Just because you are accepted by God doesn’t mean you will be acceptable to the world.
Just because you do things in line with God’s will doesn’t mean the powers of the world will treat you well.
Just because you are becoming like Jesus that doesn’t mean religious and secular authorities will deal with you any differently to the way they treated Jesus … and Stephen, and Paul, and many, many more followers since.
So why is it that here in Caversham (maybe where you live too?) the authorities just leave us to get on our churchgoing? What is it about our expression of faith that the authorities see as safe and unthreatening to their status and power?
This final beatitude both circles back to the first and looks forward to the next section of Jesus’ teaching in his 'sermon on the mount'.
It circles back by showing that as Jesus’ followers are persecuted, excluded and marginalised by religious authorities, so they are among the ‘poor in spirit’ whose place in God’s kingdom is already given. The world attempts to destroy our hope but Jesus guarantees it.
Those who are persecuted for seeking God’s justice align themselves with the poor and so share in their oppression, but they also share in their reward.

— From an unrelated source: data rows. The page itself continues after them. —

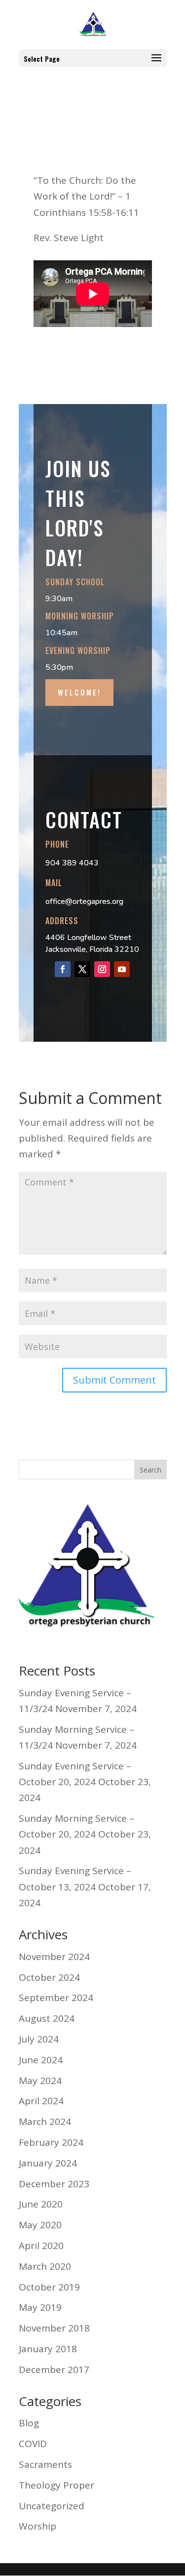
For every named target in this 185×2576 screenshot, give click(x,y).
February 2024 (51, 2142)
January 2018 (48, 2348)
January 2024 (48, 2163)
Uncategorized (51, 2505)
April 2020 (41, 2245)
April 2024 (41, 2100)
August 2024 (46, 2018)
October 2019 (49, 2287)
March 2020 (45, 2266)
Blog (29, 2422)
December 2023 (54, 2183)
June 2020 (41, 2204)
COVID (33, 2443)
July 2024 (39, 2039)
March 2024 (45, 2121)
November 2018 (54, 2328)
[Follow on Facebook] (63, 969)
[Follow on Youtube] (122, 969)
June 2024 (41, 2059)
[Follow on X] (82, 969)
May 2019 (40, 2307)
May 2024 (40, 2080)
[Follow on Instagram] (102, 969)
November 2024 (54, 1956)
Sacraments (45, 2464)
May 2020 (40, 2224)
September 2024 (56, 1997)
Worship (37, 2526)
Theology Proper (56, 2485)
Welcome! (79, 692)
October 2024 (49, 1977)
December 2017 (54, 2369)
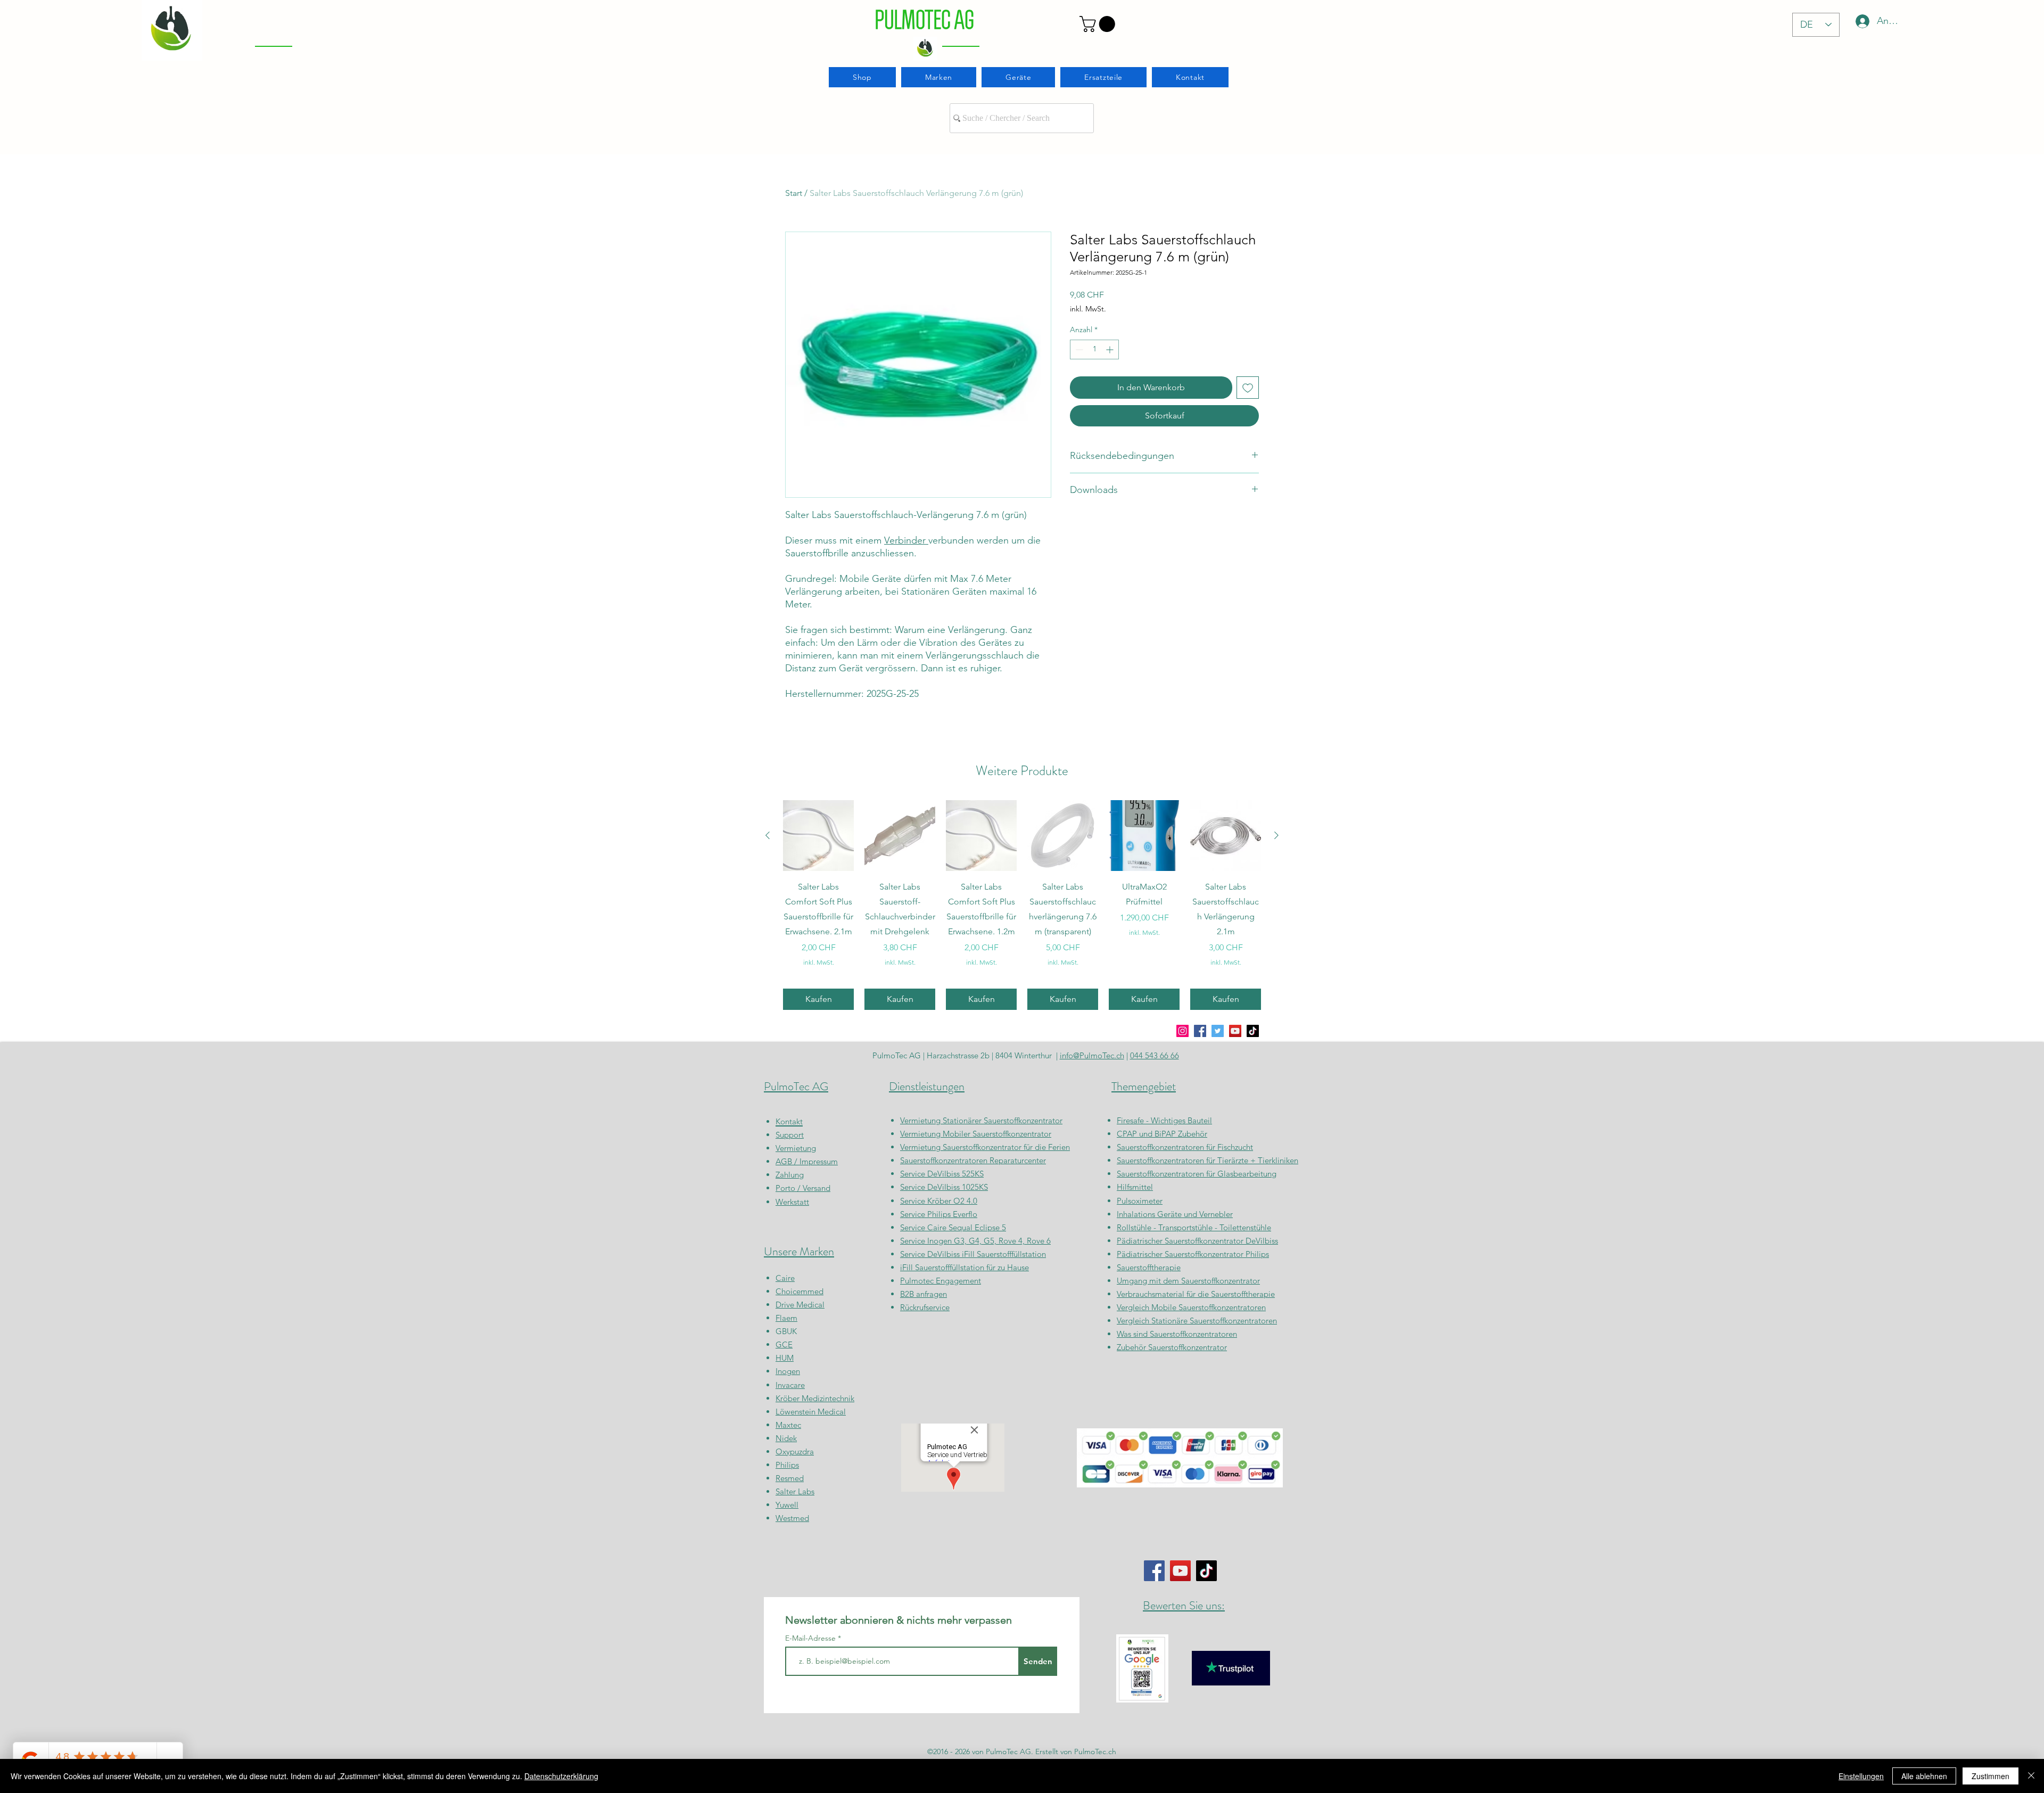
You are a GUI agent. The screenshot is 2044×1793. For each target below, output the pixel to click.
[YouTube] (1235, 1031)
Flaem (786, 1318)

At the time Matthew wrote this Jesus’ followers had suffered a generation or more of persecution from religious leaders of the day and their inappropriately zealous followers. The idea that those who they considered unworthy – “Gentiles and sinners” - might be acceptable to God was just too much for them to accept.
Today, if we want to live like Jesus then we need to be open-eyed and pure-hearted about whose side he was on: the victim and never the bully, the outsider and never the excluder, the poor and never the oppressor.
This beatitude also looks forward in defiance: the world may persecute you for being like Jesus but you remain salt and light, so live as such and don’t pretend or disguise your Christ-likeness. Live in Grace but excel in Godliness, so that all may see Jesus in your faith and in your persecution.
Finally, we are called to love those who persecute us – who but a madman or a Christian would do such a thing?